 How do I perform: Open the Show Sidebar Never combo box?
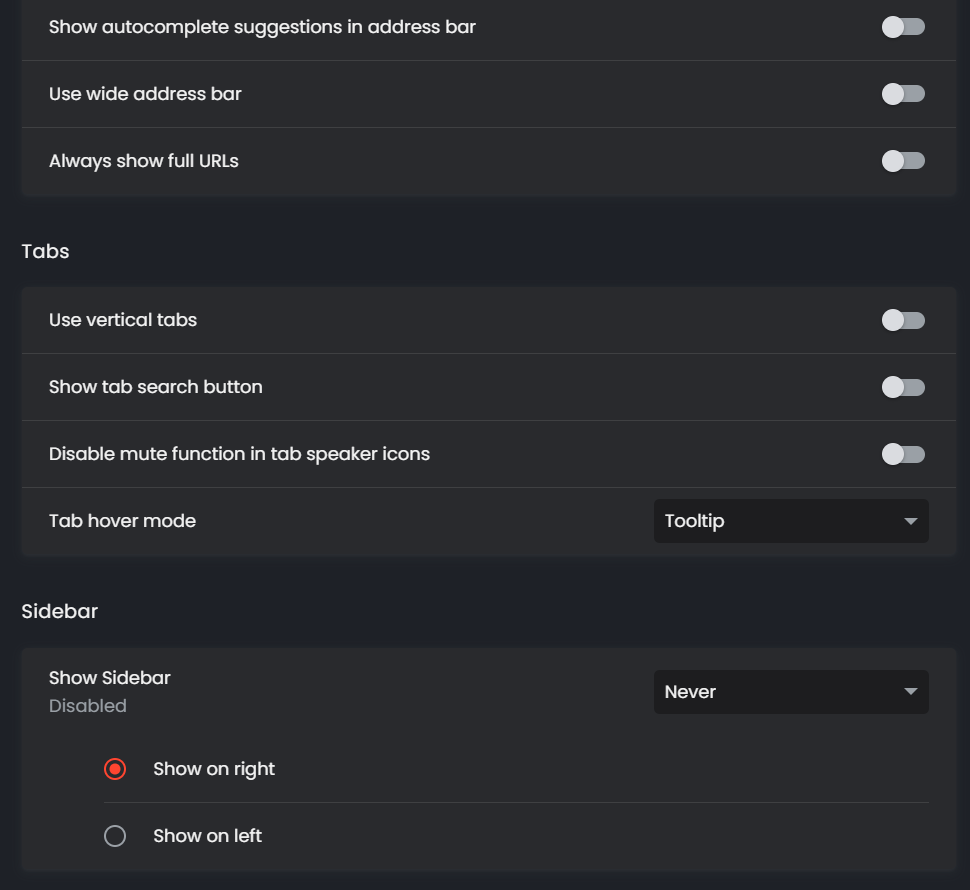(790, 692)
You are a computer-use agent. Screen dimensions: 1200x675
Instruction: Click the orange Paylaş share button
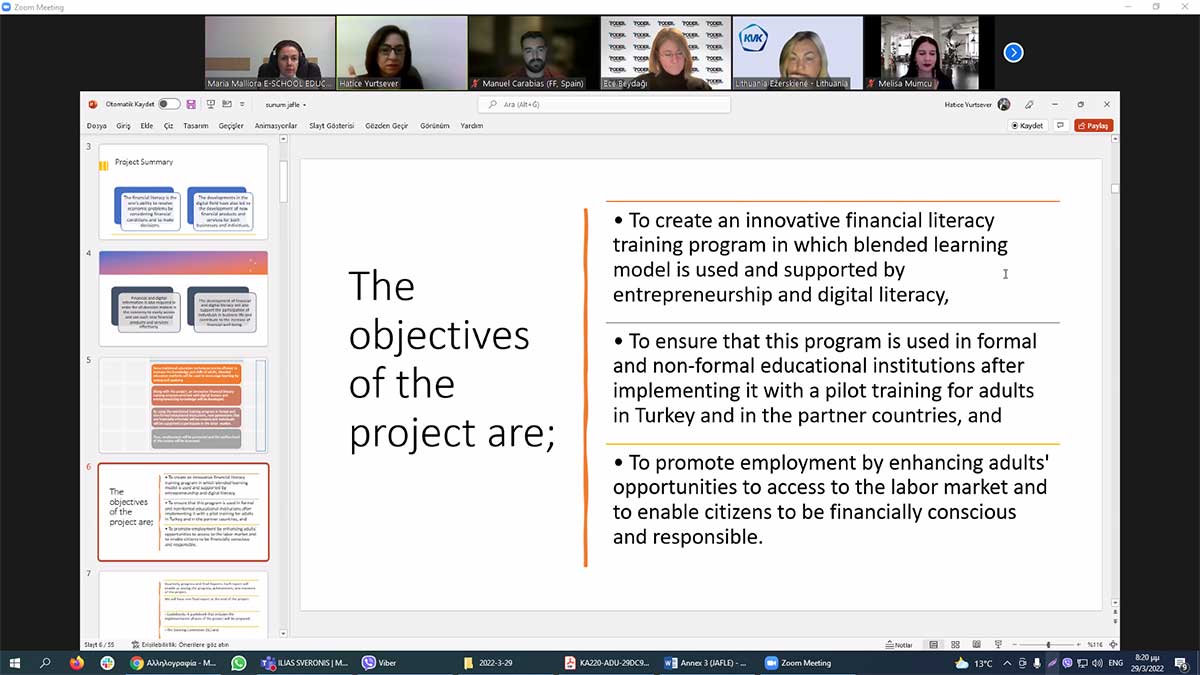pos(1093,126)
+ + +
Before duplicating, set the pictures aside; then output exactly the lines from the one with "Instruction: Click the" through the end of the records, and only those.

Instruction: Click the orange Paylaş share button
pos(1093,126)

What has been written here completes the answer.